Podemos pensar que os tempos de crise e ruptura são tempos de reinvenção e reconfigurações em larga escala. Pensando a palavra entre como a relação e também como um imperativo, essa pergunta é uma provocação sobre que projeto de mundo temos – ou que é possível de se ter, a partir do que estamos vivendo hoje. Que mundo devemos criar – ou aos moldes do nosso programa, o quê e quem pode/precisa entrar?

Eu tenho me sentido muito provocado pelas relações entre a vida nas favelas, entre a origem das favelas no nosso país e as populações e comunidades afro-indígenas. Pensando do ponto de vista das pessoas comuns daqui da comunidade do Coque especificamente, é uma história que praticamente está apagada para nós: da origem afro-indígena da nossa comunidade, que é muito fácil perceber. Basta conversar com qualquer pessoa mais velha das nossas famílias e a gente descobre que veio de alguma cidade do interior de Pernambuco que tem algum histórico quilombola, indígena, mas que isso no nosso dia a dia praticamente acaba desaparecendo. Esse é um tema que tem me provocado muito: essas conexões das lutas indígenas e da comunidade negra e as lutas específicas dentro das favelas, dentro do Coque especificamente.
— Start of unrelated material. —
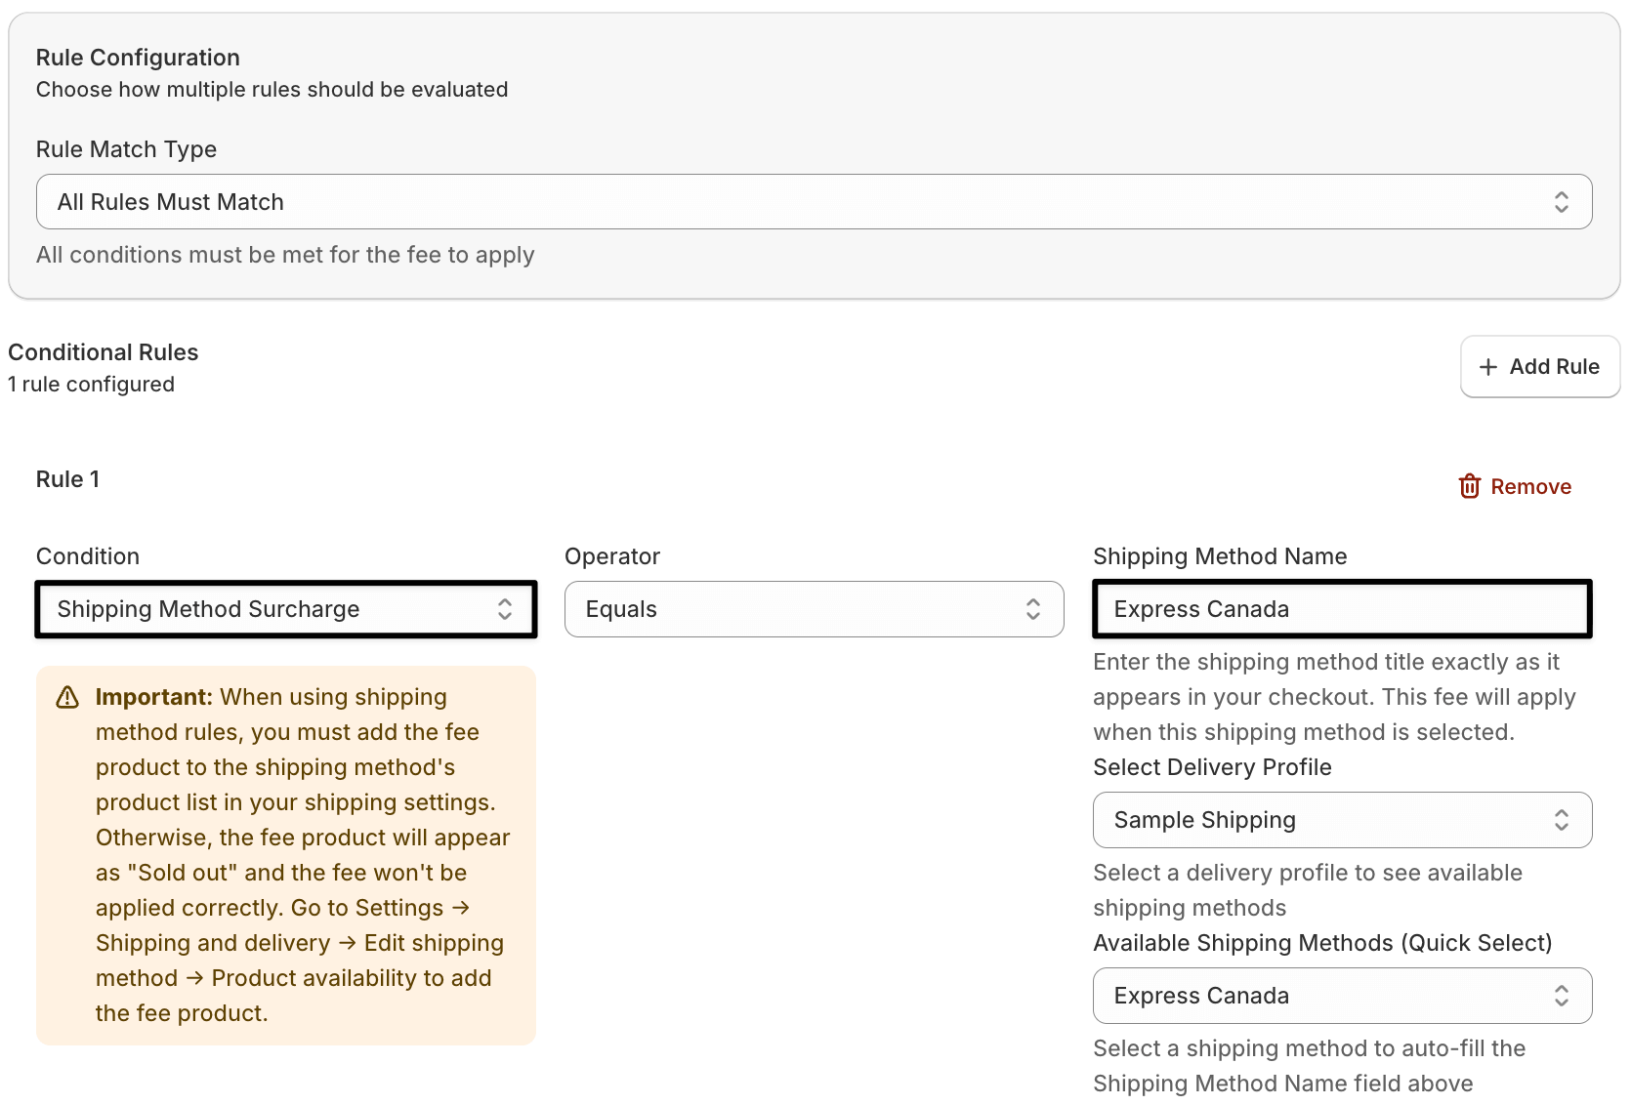Click the Important warning notice box
The image size is (1631, 1105).
[285, 854]

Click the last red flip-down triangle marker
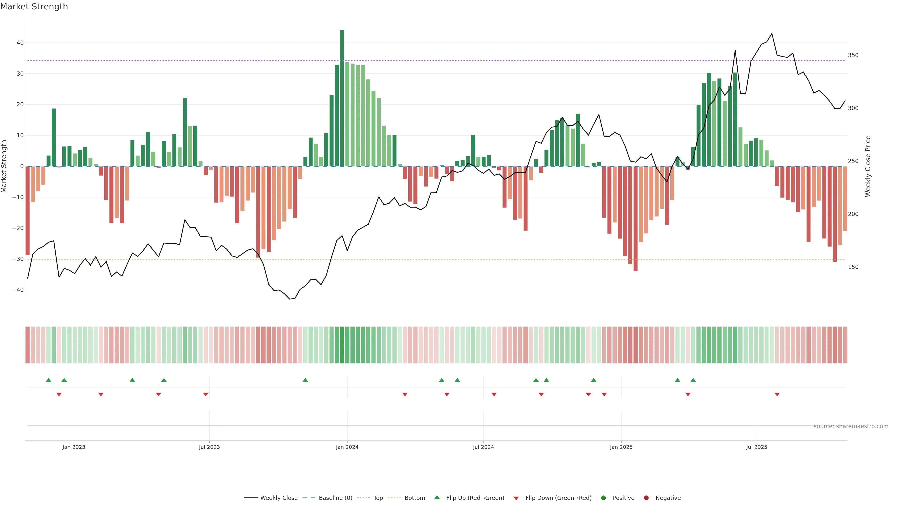click(777, 394)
Acho que nos dois casos são invocados elementos que os processos de resistência política mais clássicos e tradicionais, digamos assim, não dão conta, que é justamente de que há essa dimensão do vínculo, há essa dimensão da conexão, essa dimensão mágica da energia. Essa dimensão do que eles chamam de espírito, do que eles chamam de mundo. Dessa habilidade que os povos indígenas e os povos africanos têm de reconhecer nos elementos e nas forças da natureza, seres, vidas. Esse é um debate muito importante para nós, porque ele ativa outras possibilidades de organização e de conexão com o planeta, com a terra por fora desse esquema estrito do consumo e da produtividade, ou seja, da predação da terra. Se a gente tem respeito por esses outros seres que são os rios, o chão, o céu, as estrelas, as árvores, as plantas, se a gente tem respeito a esses seres como seres, a gente consegue ativar e trazer outros elementos para a luta política, para a luta social e que podem nos ajudar a reinventar esses outros modos de viver juntos. Tentando responder diretamente quem precisa entrar nesse momento: são esses outros seres, essas outras inteligências, esses outros sujeitos que essas populações de onde a gente vem, que são a nossa origem, sempre falaram para nós. São esses outros que precisam estar nesses lugares da política, nesses lugares da sociedade.